By ignoring young unmarried women, the state simply fails to protect women from the risks that can result from pre-marital sex. In other words, it makes the right to health available only to those who are married. Even simple procedures like the papsmear test are not available to unmarried women in most public hospitals. And the situation can be even worse for unmarried women seeking an abortion. Let me share just a couple of the stories that have come to me through my counselling work, though of course I will not use the real names of the women concerned.
Maria and Dian’s stories
Maria, a young girl from Bandung, was diagnosed with an incomplete abortion. Her doctor advised a D & C (Dilation and Curretage) should be performed immediately in order to save her life. While she was laying in the operating theatre, the doctor found out that she was not married. He decided to cancel the D & C. He stated that hospital rules do not allow staff to perform such procedures on unmarried women without family consent.
Dian had her abortion at 16 weeks of gestational age. This was a very traumatic experience for her. Because she did not have enough money, a clinic in Jakarta referred her to a cheaper place. She was driven by a person she did not know and dropped off on a street where she had to wait for another car. Several other women were in the car, all experiencing the same situation. All had their abortions that evening. Dian had her procedure without painkillers or anesthetics. She was told just to withstand the pain. She remembers that she could hear other women moaning miserably. Before the morning came, she was told to leave. Still struggling with the pain, confused and alone in an unfamiliar place, she had to find her own way home.
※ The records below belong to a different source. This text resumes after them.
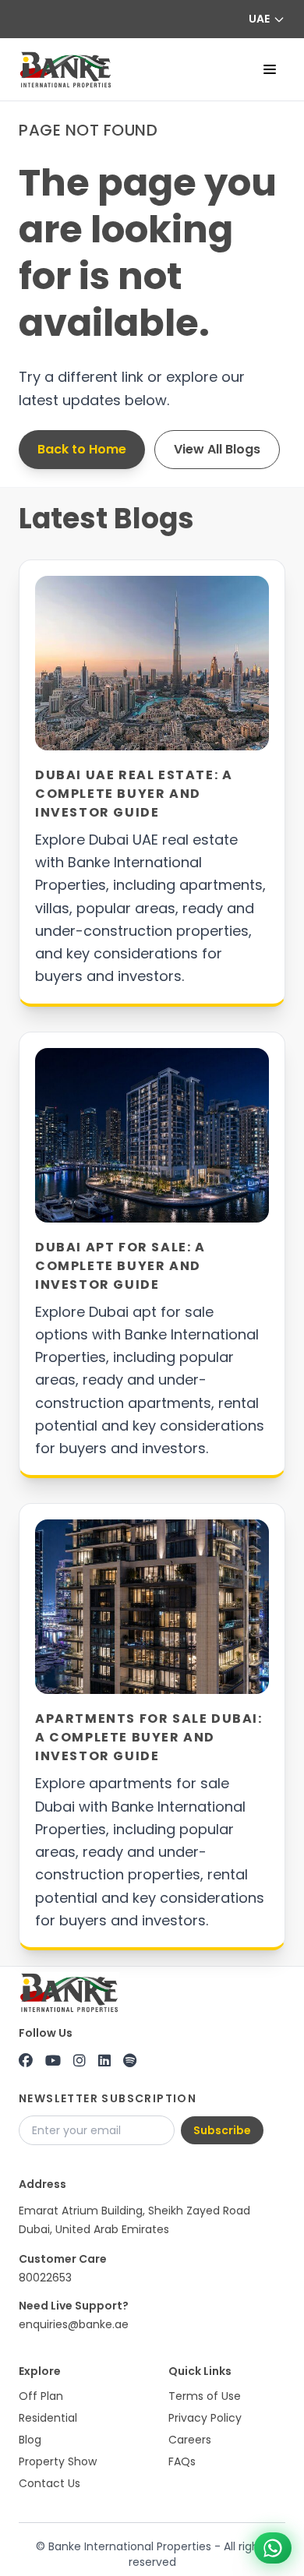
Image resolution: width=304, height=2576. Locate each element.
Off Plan (41, 2396)
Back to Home (81, 449)
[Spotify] (129, 2061)
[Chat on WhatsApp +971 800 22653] (273, 2548)
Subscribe (222, 2130)
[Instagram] (79, 2061)
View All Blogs (217, 449)
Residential (48, 2418)
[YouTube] (53, 2061)
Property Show (58, 2461)
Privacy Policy (205, 2418)
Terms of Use (204, 2396)
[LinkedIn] (104, 2061)
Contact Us (49, 2483)
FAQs (182, 2461)
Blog (30, 2439)
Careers (189, 2439)
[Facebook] (26, 2061)
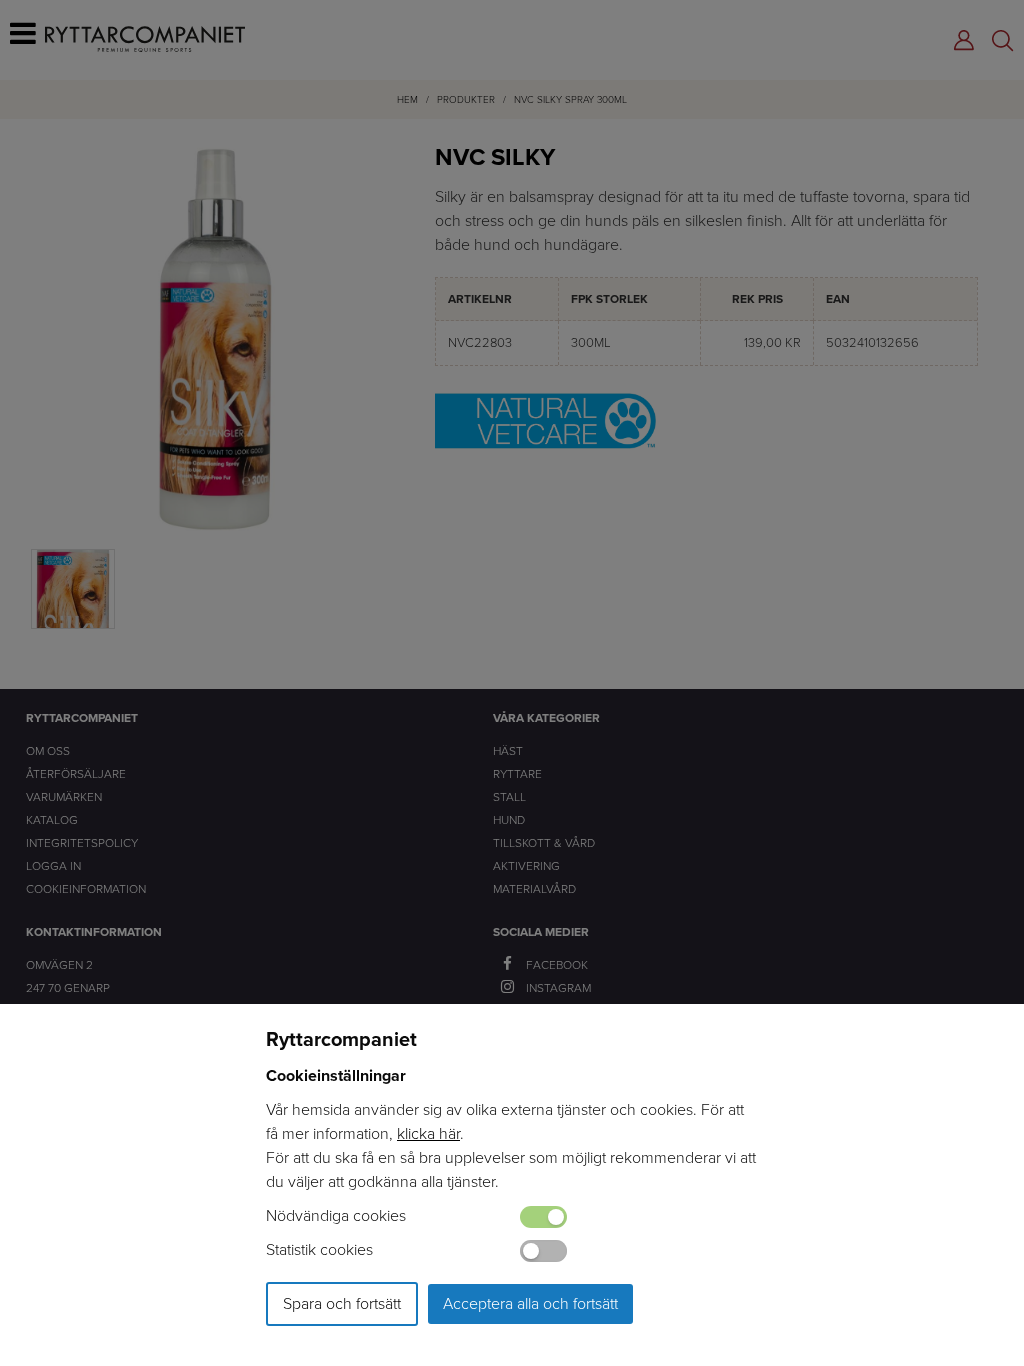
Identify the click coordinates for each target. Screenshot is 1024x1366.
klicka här (428, 1133)
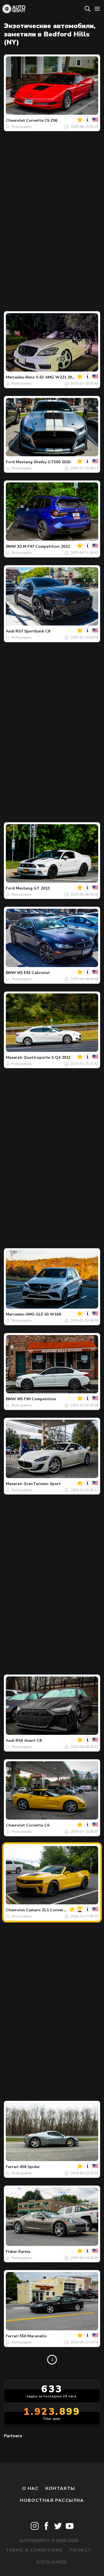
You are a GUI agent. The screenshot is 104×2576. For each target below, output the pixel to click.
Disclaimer (52, 2562)
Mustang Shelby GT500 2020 (43, 462)
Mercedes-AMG (20, 1314)
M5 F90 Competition (36, 1399)
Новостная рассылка (52, 2500)
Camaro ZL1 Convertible (49, 1910)
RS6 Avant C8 (29, 1740)
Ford (10, 462)
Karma (24, 2251)
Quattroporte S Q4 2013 (47, 1057)
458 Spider (30, 2166)
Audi (10, 631)
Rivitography (22, 126)
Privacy (80, 2550)
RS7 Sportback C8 (33, 631)
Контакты (60, 2488)
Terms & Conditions (34, 2550)
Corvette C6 (37, 1825)
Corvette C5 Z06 (41, 120)
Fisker (11, 2251)
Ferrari (12, 2166)
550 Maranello (33, 2336)
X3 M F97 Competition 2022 (43, 546)
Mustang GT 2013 (33, 888)
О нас (30, 2488)
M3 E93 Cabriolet (33, 972)
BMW (11, 546)
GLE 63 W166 (48, 1314)
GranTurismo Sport (42, 1483)
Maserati (14, 1057)
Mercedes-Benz (20, 377)
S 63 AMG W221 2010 (56, 377)
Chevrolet (15, 120)
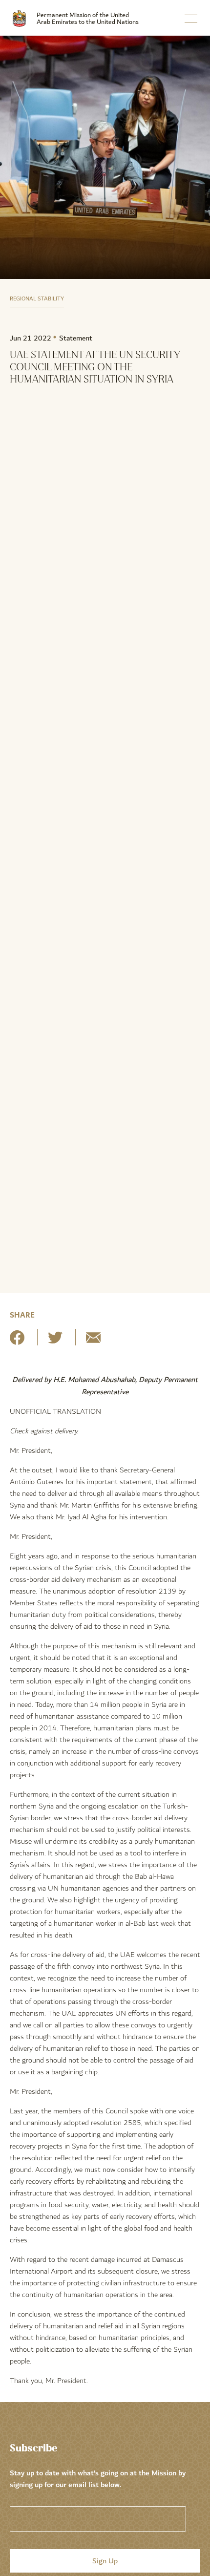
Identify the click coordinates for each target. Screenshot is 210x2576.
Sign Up (105, 2561)
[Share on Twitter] (55, 1341)
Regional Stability (37, 298)
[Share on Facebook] (17, 1341)
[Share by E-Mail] (93, 1341)
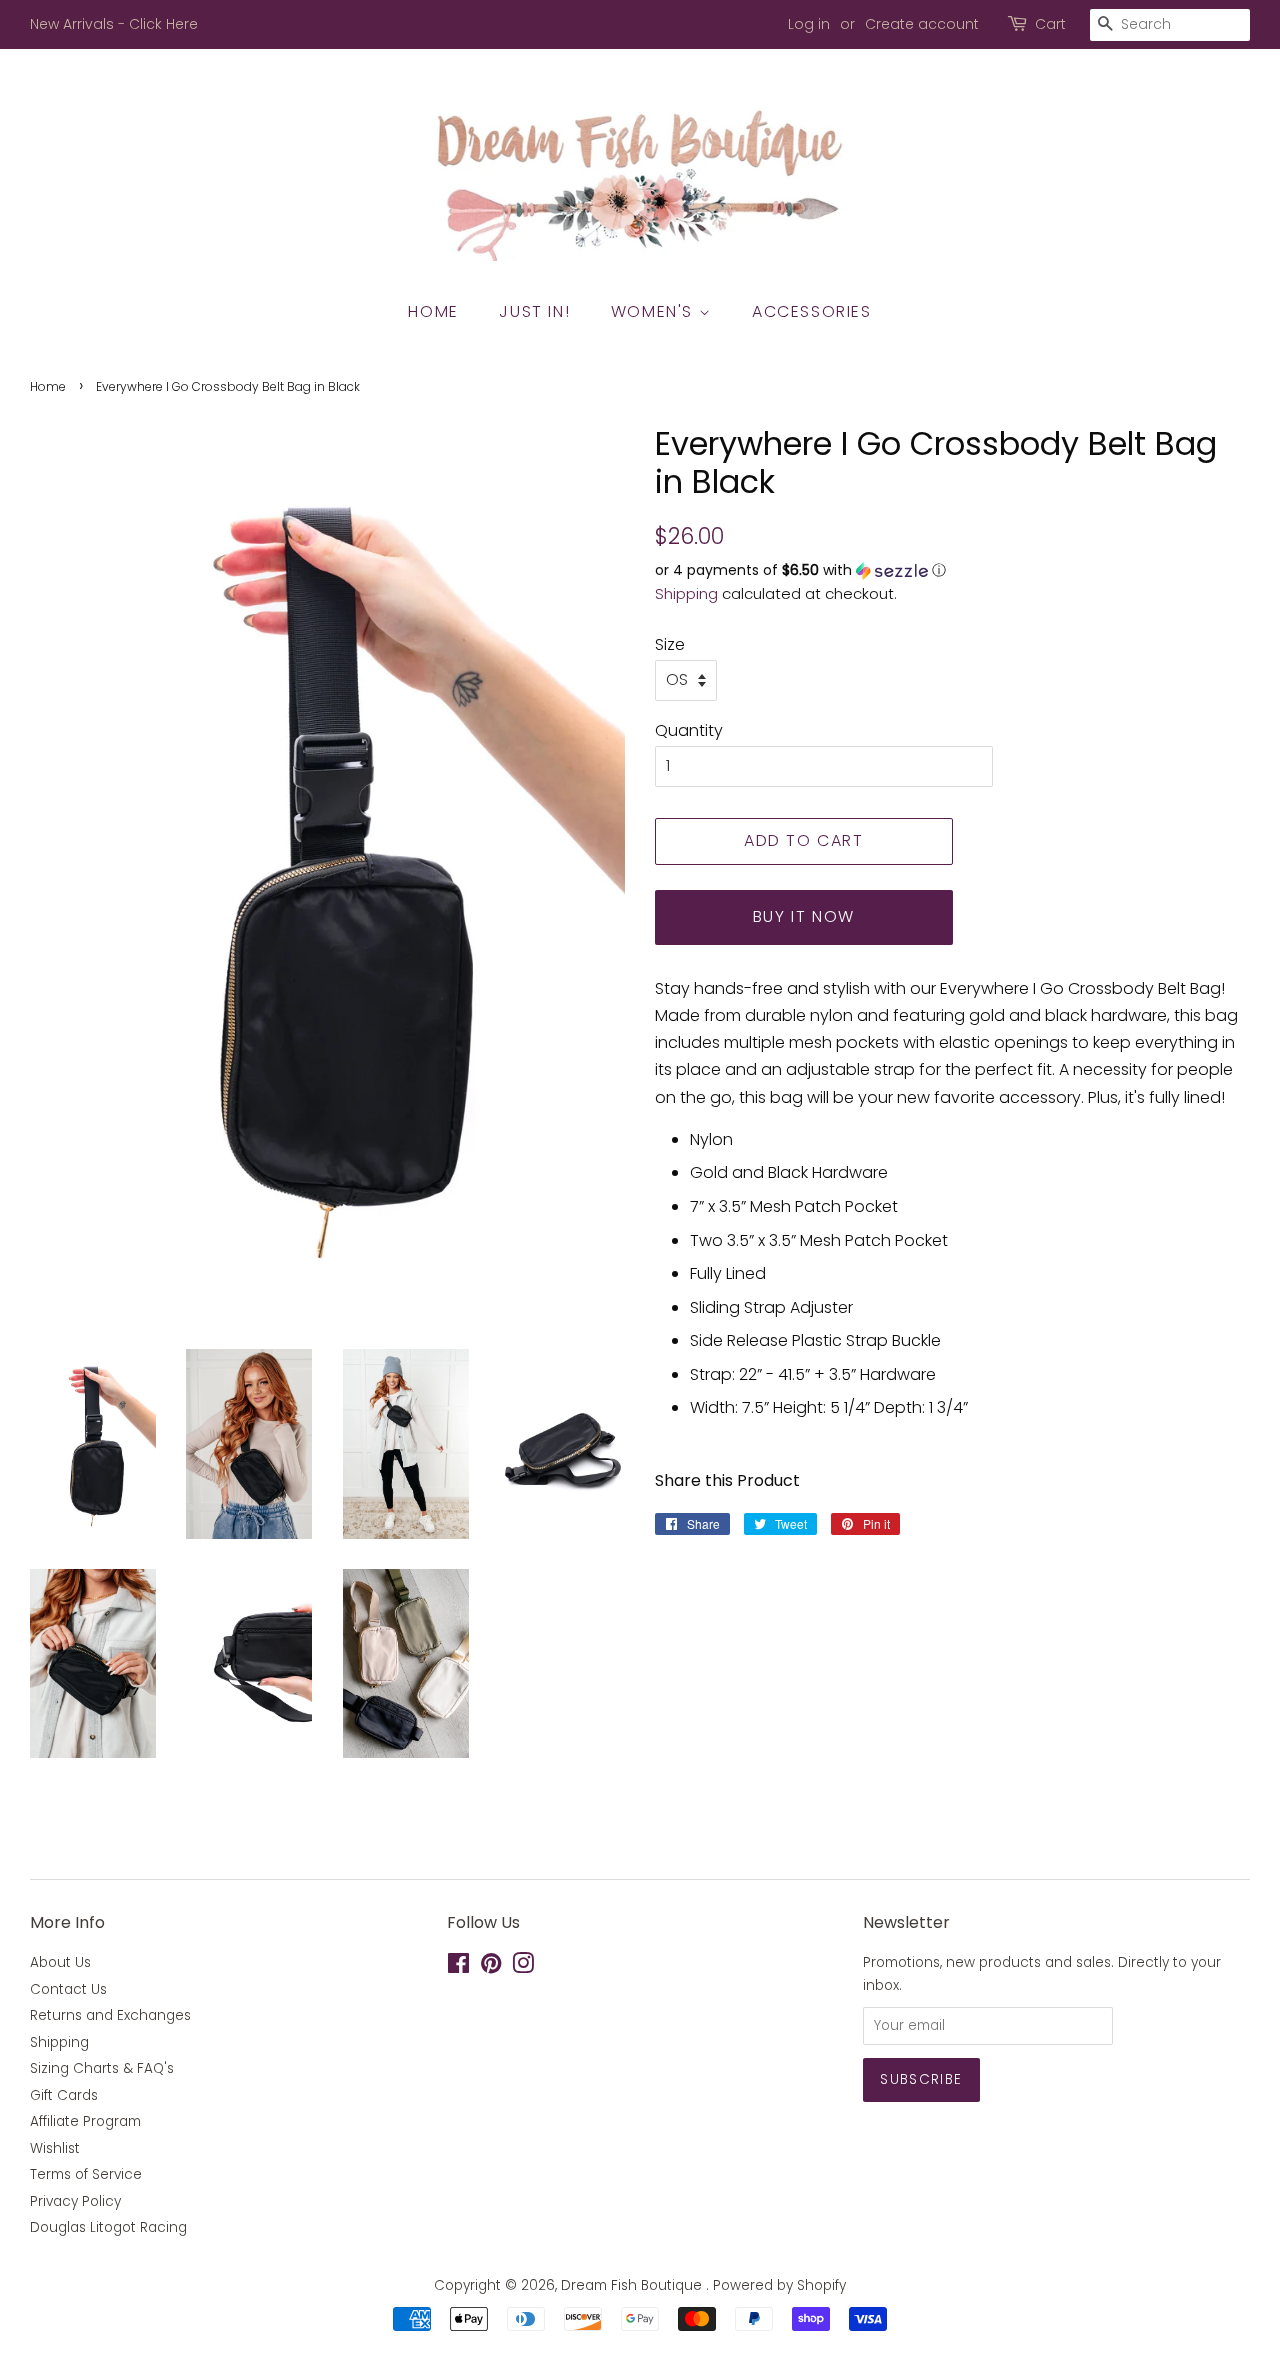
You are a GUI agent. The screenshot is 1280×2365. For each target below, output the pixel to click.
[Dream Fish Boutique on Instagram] (523, 1967)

We all expect healthcare providers and medical staff to promote our health and protect our lives. Maria and Dian’s experiences show, however, such people often exhibit arrogant and uncaring attitudes towards women in need. Part of the problem is that the lives of women become secondary to the moral judgments enshrined in state policies. Women who are unmarried get shunned, for example. And because the state’s policies fail to provide all women (for instance, those who are more than six weeks pregnant) access to safe abortion services, abortion is driven into the shadows. It stops being a matter of public health and women rights, and is turned into a business. And business without clear regulations or enforcement is exploitative. In the end, women's bodies become commodities that are exploited for profit.